Metro

Coast Guard creates ‘safety zone’ near Verrazano following discovery of 1,500 World War II shells in Bay

The US Coast Guard today designated a 110-yard section of Gravesend Bay near the Brooklyn side of the Verrazano-Narrow Bridge temporarily off-limits to boaters and divers.

The “Temporary Safety Zone” designation is in response to the Post’s bombshell revelation in October that commercial divers had discovered roughly 1,500 World War II-era artillery shells in the murky waters off the former Fort Lafayette – an island near Bay Ridge destroyed in 1960 to pave way for the bridge.

The Coast Guard said the zone is expected to last until at least the end of June – or until the munitions are deemed safe and removed from the area.

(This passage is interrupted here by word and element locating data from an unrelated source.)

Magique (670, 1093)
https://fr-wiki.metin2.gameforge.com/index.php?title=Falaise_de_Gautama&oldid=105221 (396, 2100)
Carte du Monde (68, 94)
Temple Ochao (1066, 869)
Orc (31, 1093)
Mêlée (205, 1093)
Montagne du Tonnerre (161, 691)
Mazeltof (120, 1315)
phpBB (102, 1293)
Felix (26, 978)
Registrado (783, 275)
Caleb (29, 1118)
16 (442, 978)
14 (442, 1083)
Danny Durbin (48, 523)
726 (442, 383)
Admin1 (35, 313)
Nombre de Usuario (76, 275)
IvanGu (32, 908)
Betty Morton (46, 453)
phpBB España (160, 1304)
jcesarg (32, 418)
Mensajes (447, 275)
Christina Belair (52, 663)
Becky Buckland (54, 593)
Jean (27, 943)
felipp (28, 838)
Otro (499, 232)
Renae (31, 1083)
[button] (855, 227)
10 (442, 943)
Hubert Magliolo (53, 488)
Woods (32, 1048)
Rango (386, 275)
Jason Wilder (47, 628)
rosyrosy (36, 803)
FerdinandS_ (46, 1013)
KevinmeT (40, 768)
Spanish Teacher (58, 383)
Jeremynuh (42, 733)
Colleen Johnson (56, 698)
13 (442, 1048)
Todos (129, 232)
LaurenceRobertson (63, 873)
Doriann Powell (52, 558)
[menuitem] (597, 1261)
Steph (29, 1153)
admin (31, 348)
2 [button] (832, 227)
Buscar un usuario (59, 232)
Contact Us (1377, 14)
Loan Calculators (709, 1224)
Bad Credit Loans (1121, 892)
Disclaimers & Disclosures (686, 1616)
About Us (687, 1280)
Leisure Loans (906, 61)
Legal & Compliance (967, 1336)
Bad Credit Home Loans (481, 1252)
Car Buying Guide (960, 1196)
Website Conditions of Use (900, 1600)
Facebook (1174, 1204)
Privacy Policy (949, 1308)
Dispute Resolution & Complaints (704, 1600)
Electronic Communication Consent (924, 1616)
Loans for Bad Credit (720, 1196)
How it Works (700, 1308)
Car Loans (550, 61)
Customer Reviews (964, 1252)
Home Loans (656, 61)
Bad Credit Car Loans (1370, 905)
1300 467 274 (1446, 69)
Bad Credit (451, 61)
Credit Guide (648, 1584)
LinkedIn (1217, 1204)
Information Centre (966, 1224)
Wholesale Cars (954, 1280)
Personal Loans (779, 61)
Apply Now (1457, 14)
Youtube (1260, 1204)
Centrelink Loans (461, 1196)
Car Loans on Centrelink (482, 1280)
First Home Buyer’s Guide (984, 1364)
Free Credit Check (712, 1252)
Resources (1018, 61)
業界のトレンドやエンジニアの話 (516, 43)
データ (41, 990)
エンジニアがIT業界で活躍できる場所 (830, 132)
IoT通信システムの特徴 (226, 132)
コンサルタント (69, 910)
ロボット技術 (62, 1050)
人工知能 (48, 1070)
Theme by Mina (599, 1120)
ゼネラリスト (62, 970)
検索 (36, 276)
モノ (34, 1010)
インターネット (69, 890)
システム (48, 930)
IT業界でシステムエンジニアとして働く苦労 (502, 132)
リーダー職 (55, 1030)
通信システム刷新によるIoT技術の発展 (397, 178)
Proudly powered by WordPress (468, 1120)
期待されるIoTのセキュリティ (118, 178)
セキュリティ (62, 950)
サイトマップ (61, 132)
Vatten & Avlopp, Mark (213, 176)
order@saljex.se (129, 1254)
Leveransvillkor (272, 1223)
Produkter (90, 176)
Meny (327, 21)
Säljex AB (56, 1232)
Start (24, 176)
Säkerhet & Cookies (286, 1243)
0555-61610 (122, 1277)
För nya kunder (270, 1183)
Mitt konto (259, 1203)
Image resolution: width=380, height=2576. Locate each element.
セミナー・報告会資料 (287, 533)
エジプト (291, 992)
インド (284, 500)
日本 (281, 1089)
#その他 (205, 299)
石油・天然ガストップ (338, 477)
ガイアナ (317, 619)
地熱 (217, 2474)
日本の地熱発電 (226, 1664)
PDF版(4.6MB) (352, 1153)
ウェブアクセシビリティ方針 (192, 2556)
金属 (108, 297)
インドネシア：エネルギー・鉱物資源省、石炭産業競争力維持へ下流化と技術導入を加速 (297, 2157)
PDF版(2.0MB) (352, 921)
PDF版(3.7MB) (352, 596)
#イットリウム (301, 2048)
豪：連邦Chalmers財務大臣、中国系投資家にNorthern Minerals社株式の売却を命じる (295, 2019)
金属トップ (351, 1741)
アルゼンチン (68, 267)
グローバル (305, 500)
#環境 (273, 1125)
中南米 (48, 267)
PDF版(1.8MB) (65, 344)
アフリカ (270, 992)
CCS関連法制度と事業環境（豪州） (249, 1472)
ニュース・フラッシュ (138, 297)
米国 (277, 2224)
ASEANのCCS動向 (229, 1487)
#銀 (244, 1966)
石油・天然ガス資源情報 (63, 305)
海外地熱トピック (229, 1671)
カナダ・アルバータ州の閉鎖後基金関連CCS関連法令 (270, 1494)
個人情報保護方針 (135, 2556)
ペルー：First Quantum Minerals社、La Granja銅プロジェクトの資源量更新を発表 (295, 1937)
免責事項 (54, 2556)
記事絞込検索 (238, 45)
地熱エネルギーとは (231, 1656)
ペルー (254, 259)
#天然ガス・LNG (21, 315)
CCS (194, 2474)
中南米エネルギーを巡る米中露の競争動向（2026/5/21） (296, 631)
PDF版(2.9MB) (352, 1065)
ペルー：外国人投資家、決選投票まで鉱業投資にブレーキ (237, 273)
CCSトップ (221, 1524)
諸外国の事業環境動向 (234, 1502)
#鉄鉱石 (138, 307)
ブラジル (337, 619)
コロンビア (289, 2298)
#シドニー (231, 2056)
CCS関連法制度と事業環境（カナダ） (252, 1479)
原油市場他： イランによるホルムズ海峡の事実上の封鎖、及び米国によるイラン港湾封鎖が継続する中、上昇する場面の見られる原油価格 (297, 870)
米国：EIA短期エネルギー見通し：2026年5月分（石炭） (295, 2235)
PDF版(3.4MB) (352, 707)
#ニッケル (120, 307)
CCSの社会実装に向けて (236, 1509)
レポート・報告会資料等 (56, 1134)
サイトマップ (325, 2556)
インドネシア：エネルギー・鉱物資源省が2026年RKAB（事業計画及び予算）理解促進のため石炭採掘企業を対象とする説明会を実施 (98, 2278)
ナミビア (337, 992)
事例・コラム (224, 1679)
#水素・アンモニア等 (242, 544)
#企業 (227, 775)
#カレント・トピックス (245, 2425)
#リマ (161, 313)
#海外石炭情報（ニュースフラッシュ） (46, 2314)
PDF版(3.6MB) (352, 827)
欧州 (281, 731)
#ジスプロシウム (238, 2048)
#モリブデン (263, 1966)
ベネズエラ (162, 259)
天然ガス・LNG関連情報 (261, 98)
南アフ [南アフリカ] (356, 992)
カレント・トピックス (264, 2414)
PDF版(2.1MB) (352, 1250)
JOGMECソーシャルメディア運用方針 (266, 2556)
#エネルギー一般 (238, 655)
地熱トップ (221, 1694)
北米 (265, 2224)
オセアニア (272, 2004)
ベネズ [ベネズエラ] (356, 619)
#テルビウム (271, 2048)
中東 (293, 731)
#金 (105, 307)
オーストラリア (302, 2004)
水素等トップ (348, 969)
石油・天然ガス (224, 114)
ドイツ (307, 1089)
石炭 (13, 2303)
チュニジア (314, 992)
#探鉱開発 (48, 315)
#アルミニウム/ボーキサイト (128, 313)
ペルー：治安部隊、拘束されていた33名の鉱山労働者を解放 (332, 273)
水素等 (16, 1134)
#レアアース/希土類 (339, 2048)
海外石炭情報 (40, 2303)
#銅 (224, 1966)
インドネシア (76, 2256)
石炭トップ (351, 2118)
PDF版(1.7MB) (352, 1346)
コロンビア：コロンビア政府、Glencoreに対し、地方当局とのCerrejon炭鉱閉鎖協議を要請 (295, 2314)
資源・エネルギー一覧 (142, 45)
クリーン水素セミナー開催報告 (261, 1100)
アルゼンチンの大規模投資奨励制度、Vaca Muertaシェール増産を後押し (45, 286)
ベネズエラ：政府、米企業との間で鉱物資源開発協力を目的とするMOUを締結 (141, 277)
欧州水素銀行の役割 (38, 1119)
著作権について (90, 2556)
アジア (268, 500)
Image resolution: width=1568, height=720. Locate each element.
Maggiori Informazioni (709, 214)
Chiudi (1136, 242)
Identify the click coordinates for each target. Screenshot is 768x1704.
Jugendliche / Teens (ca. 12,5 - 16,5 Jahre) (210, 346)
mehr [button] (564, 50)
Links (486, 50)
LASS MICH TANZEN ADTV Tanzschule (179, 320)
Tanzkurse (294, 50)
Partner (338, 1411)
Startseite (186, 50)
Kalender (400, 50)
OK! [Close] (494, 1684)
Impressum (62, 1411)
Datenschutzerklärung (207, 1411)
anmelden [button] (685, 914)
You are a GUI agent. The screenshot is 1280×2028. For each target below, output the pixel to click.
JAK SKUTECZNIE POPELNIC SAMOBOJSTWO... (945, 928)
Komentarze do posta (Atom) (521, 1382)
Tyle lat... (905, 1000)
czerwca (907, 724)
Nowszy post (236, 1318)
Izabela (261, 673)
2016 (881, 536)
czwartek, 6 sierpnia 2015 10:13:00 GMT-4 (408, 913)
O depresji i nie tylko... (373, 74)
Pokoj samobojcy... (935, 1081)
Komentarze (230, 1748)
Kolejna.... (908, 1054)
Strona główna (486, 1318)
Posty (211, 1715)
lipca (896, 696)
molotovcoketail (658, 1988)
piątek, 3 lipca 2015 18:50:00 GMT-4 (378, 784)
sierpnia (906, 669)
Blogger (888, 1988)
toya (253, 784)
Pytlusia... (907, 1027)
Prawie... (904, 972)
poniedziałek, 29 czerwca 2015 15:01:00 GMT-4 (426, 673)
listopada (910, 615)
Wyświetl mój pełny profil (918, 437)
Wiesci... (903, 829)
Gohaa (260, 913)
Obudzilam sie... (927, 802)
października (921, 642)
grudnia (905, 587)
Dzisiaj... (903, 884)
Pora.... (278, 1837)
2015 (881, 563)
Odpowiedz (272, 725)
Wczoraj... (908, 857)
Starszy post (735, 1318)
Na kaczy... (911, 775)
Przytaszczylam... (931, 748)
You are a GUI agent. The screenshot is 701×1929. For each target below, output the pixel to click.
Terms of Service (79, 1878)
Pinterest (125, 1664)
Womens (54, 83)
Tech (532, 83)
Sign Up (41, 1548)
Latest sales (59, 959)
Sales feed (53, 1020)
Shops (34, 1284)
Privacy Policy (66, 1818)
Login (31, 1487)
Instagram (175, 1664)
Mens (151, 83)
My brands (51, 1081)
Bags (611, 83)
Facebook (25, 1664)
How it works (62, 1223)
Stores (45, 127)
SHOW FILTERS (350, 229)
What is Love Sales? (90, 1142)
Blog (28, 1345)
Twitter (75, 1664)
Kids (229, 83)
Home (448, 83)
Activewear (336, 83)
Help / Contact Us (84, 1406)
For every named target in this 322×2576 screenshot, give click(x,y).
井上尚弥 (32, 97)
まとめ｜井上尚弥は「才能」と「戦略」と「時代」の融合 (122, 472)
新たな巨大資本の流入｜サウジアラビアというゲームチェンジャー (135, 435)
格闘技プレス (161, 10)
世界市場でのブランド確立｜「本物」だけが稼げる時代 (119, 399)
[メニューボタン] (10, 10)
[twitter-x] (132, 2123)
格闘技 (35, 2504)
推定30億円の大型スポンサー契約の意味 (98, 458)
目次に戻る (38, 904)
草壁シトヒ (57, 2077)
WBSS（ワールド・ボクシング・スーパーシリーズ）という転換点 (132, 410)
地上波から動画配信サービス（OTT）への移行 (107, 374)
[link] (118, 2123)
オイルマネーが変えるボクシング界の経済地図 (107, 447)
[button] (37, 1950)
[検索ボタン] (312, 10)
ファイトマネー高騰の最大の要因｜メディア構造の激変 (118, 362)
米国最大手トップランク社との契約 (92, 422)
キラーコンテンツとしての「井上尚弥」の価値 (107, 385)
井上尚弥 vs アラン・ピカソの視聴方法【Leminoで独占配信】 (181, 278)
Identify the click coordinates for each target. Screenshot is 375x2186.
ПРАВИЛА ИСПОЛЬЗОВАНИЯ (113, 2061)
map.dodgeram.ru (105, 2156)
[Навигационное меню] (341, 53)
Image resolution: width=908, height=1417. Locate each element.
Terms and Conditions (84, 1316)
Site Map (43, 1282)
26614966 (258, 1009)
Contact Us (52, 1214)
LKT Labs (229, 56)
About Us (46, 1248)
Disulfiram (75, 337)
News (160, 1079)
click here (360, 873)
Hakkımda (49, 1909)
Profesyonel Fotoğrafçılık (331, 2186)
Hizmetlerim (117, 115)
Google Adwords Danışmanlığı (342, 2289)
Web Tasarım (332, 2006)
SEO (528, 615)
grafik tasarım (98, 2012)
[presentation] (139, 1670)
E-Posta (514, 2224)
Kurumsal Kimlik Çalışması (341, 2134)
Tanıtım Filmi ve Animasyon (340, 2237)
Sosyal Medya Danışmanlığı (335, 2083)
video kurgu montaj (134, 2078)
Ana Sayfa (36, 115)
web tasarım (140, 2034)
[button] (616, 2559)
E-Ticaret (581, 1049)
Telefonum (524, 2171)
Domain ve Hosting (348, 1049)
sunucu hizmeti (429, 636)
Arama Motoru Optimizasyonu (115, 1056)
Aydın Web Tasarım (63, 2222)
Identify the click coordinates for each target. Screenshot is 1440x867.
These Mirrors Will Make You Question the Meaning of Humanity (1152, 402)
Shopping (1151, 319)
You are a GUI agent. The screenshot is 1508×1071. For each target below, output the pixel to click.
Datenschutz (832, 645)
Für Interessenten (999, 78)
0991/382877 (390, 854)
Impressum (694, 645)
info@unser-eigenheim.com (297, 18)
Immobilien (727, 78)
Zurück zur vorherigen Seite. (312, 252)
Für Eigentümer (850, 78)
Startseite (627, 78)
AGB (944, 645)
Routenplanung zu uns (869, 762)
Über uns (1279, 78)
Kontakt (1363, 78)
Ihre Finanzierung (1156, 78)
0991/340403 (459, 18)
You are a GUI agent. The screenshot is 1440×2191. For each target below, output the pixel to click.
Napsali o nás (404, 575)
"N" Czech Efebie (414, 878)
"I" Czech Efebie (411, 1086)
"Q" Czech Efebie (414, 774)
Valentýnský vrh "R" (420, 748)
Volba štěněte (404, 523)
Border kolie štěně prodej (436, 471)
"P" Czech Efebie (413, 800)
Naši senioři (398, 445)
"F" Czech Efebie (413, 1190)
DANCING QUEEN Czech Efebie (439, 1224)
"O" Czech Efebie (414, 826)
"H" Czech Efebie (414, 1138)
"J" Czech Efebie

Although the Coast Guard says it’s unclear how the shells got there, Brooklyn’s Gene Ritter and his diving team believe the ammo came from a stockpile of 14,470 live rounds that splashed into the bay during a military accident on March 4, 1954.

The aircraft carrier USS Bennington, moored off the fort, had unloaded the firepower onto a barge, which broke free during a storm, overturned and drifted six miles to the Rockaways — littering the muddy sea floor with live ammo along the way.

The Navy has disavowed knowledge of the shells’ origins – and previously claimed in 2008 that all but 10 of the shells lost by the Bennington had been recovered.